Stored data: Begin
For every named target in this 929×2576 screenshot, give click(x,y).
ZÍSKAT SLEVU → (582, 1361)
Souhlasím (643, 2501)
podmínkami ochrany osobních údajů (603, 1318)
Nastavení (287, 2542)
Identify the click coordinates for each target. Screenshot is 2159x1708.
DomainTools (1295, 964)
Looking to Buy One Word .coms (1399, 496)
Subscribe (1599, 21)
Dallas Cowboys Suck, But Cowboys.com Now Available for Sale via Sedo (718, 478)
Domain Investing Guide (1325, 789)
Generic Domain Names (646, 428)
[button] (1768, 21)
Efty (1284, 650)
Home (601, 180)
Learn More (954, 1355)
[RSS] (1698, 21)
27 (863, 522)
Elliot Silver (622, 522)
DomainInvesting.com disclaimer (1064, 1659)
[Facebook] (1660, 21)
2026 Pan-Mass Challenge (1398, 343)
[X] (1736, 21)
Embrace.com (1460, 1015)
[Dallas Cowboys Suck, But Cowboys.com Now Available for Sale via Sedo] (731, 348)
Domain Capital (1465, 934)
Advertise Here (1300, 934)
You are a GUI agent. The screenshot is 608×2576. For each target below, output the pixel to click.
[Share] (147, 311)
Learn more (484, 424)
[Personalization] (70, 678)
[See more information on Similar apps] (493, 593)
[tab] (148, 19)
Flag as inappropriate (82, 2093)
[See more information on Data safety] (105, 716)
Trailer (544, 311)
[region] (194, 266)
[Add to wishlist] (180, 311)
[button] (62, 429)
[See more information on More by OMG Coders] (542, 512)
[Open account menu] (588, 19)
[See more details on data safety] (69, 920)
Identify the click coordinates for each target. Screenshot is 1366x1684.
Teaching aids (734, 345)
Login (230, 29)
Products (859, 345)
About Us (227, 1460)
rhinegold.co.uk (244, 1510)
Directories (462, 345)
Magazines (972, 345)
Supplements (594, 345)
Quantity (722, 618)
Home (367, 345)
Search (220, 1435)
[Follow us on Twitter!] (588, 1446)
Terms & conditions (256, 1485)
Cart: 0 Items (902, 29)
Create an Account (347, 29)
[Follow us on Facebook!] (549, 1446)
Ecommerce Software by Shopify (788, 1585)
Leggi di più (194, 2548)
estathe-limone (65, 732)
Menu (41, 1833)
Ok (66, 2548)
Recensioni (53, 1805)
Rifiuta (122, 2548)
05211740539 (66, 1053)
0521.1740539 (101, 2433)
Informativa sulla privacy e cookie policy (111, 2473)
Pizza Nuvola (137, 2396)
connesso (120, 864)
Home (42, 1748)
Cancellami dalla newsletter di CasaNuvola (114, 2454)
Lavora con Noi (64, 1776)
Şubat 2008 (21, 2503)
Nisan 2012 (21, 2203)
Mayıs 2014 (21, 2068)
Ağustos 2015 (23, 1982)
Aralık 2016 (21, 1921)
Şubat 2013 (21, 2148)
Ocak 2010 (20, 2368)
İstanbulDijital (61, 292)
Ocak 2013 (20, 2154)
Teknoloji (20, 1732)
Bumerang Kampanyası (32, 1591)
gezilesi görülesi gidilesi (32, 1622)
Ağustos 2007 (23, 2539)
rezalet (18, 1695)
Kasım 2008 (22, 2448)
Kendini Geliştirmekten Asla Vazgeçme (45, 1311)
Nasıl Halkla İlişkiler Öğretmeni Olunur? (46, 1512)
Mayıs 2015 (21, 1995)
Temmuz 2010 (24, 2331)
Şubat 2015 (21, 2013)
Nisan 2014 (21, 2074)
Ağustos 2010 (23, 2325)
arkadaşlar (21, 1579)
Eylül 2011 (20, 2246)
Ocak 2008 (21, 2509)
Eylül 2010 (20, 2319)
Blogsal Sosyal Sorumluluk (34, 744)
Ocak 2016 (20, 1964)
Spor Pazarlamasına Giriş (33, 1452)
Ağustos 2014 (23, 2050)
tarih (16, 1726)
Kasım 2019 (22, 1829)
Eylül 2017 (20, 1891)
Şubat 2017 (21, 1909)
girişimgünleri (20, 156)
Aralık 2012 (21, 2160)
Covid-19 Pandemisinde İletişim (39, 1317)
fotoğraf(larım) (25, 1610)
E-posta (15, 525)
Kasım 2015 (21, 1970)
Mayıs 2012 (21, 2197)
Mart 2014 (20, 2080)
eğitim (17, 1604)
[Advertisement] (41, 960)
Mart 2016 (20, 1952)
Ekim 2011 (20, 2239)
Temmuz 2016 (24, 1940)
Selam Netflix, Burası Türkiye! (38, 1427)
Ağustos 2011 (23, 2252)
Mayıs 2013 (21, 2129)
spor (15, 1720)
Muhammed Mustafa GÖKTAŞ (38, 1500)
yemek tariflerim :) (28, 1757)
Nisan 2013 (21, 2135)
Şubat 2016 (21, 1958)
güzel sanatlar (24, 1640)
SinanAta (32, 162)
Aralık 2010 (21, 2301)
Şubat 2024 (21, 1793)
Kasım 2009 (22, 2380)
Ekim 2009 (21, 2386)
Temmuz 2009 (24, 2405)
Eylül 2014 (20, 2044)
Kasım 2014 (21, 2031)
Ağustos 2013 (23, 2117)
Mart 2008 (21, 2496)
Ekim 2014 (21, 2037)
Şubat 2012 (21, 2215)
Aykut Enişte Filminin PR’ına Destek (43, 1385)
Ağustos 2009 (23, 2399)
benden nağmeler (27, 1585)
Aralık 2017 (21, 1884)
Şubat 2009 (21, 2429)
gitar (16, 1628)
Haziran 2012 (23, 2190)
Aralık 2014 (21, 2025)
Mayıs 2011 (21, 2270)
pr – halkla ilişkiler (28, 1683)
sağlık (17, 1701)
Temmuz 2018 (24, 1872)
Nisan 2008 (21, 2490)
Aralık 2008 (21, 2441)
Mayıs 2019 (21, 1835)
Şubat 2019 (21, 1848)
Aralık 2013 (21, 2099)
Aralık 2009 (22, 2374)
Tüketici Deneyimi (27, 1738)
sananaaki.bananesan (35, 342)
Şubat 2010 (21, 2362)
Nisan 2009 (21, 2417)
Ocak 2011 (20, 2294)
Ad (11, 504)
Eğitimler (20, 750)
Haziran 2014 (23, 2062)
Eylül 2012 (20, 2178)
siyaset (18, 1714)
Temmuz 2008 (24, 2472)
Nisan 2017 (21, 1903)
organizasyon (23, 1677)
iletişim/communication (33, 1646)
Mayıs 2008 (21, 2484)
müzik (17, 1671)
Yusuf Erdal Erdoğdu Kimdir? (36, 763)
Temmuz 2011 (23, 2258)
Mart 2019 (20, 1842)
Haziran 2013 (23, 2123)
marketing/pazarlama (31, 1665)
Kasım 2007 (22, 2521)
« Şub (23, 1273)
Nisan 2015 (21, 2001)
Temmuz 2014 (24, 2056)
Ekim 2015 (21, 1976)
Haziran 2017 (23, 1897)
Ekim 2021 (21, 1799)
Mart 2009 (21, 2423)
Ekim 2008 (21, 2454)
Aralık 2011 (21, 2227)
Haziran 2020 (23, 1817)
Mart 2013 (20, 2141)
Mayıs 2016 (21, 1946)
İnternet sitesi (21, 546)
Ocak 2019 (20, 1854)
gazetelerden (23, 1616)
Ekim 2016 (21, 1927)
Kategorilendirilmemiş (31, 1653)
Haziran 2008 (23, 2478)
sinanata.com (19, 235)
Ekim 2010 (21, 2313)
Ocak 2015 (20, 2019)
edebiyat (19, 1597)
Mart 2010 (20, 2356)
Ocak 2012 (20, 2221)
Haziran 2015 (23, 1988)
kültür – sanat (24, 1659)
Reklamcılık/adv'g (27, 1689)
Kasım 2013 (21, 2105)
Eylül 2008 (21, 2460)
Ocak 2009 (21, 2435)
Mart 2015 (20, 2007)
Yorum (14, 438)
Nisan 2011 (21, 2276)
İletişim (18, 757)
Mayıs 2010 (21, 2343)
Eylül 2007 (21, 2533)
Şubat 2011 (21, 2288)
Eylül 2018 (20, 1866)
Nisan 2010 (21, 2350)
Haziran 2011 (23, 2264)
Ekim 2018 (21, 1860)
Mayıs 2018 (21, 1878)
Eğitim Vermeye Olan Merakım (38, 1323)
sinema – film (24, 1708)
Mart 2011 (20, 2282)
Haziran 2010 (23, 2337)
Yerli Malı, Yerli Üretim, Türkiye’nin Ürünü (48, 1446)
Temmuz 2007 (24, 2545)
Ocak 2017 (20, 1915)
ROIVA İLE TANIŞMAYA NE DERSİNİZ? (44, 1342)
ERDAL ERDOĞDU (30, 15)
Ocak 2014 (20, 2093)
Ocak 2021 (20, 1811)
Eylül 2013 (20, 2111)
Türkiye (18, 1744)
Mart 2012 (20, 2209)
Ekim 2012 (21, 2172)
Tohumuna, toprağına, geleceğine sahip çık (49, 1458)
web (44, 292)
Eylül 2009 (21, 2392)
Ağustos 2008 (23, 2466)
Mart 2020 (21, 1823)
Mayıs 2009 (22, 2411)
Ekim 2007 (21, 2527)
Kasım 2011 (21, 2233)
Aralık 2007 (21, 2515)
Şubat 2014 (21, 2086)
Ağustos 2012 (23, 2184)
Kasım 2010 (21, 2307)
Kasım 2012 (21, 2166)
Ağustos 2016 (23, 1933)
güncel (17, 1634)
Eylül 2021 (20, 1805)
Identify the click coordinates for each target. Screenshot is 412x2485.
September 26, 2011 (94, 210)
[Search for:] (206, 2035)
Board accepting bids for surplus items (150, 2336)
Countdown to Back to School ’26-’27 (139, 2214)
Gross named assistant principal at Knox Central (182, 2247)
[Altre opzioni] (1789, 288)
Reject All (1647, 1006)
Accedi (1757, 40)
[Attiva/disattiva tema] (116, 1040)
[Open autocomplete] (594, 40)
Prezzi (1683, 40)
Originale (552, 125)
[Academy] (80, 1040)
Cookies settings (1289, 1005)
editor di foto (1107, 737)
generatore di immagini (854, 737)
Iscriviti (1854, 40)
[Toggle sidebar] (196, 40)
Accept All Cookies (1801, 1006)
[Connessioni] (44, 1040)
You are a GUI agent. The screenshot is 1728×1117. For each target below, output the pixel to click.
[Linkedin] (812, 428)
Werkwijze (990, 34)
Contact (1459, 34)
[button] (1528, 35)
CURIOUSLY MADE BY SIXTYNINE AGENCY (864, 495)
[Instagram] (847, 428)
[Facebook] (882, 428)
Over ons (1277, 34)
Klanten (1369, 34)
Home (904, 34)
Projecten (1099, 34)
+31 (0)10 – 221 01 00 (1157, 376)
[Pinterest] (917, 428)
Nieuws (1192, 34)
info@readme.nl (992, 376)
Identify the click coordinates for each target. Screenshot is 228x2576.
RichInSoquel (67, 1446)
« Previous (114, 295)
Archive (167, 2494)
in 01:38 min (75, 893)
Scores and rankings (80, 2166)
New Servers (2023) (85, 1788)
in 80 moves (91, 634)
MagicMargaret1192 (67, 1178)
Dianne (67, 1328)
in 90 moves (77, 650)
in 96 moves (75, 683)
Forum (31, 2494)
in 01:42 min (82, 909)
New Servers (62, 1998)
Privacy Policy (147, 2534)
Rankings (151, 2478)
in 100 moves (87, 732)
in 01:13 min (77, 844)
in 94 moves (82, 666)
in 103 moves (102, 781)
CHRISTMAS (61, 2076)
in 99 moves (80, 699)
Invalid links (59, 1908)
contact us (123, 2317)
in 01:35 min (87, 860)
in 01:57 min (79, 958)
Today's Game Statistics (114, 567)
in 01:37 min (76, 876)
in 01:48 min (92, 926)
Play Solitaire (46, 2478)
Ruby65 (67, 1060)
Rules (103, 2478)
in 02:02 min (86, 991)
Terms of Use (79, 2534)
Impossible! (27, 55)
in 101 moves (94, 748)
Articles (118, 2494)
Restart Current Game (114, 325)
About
Stored data: End
#### What needs to be done
Given the records above, reproduce precisely and only the lines between the line holding "Şubat 2012 (21, 2215)" and the line holding "Mart 2015 (20, 2007)", inclusive.

#### Reply
Şubat 2012 (21, 2215)
Aykut Enişte Filminin PR’ına Destek (43, 1385)
Ağustos 2009 (23, 2399)
benden nağmeler (27, 1585)
Aralık 2017 (21, 1884)
Şubat 2009 (21, 2429)
gitar (16, 1628)
Haziran 2012 (23, 2190)
Aralık 2014 (21, 2025)
Mayıs 2011 (21, 2270)
pr – halkla ilişkiler (28, 1683)
sağlık (17, 1701)
Temmuz 2018 (24, 1872)
Nisan 2008 (21, 2490)
Aralık 2008 (21, 2441)
Mayıs 2019 (21, 1835)
Şubat 2019 (21, 1848)
Aralık 2013 (21, 2099)
Aralık 2009 (22, 2374)
Tüketici Deneyimi (27, 1738)
sananaaki.bananesan (35, 342)
Şubat 2010 (21, 2362)
Nisan 2009 (21, 2417)
Ocak 2011 (20, 2294)
Ad (11, 504)
Eğitimler (20, 750)
Haziran 2014 (23, 2062)
Eylül 2012 (20, 2178)
siyaset (18, 1714)
Temmuz 2008 (24, 2472)
Nisan 2017 (21, 1903)
organizasyon (23, 1677)
iletişim/communication (33, 1646)
Mayıs 2008 (21, 2484)
müzik (17, 1671)
Yusuf Erdal Erdoğdu Kimdir? (36, 763)
Temmuz 2011 (23, 2258)
Mart 2019 (20, 1842)
Haziran 2013 (23, 2123)
marketing/pazarlama (31, 1665)
Kasım 2007 (22, 2521)
« Şub (23, 1273)
Nisan 2015 (21, 2001)
Temmuz 2014 (24, 2056)
Ekim 2015 (21, 1976)
Haziran 2017 (23, 1897)
Ekim 2021 (21, 1799)
Mart 2009 (21, 2423)
Ekim 2008 (21, 2454)
Aralık 2011 (21, 2227)
Haziran 2020 (23, 1817)
Mart 2013 (20, 2141)
Mayıs 2016 (21, 1946)
İnternet sitesi (21, 546)
Ocak 2019 (20, 1854)
gazetelerden (23, 1616)
Ekim 2016 (21, 1927)
Kategorilendirilmemiş (31, 1653)
Haziran 2008 (23, 2478)
sinanata.com (19, 235)
Ekim 2010 (21, 2313)
Ocak 2015 (20, 2019)
edebiyat (19, 1597)
Mart 2010 (20, 2356)
Ocak 2012 (20, 2221)
Haziran 2015 (23, 1988)
kültür – sanat (24, 1659)
Reklamcılık/adv'g (27, 1689)
Kasım 2013 (21, 2105)
Eylül 2008 (21, 2460)
Ocak 2009 (21, 2435)
Mart 2015 (20, 2007)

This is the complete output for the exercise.